| WHAT THE TASK REQUIRES |
In the entries below, repeat only the lines between those holding "Image resolution: width=500" and "the switch (开关)", inclusive. Leave pictures out.

| MATERIAL TO PROCESS |
<<<<
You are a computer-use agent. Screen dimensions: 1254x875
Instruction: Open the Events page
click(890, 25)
>>>>
<<<<
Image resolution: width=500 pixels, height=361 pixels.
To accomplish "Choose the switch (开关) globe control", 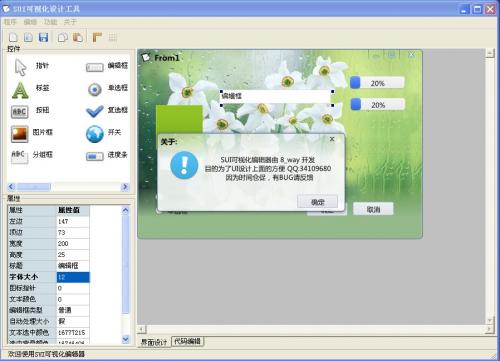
>>>>
| EXERCISE SOLUTION |
Image resolution: width=500 pixels, height=361 pixels.
To accomplish "Choose the switch (开关) globe control", 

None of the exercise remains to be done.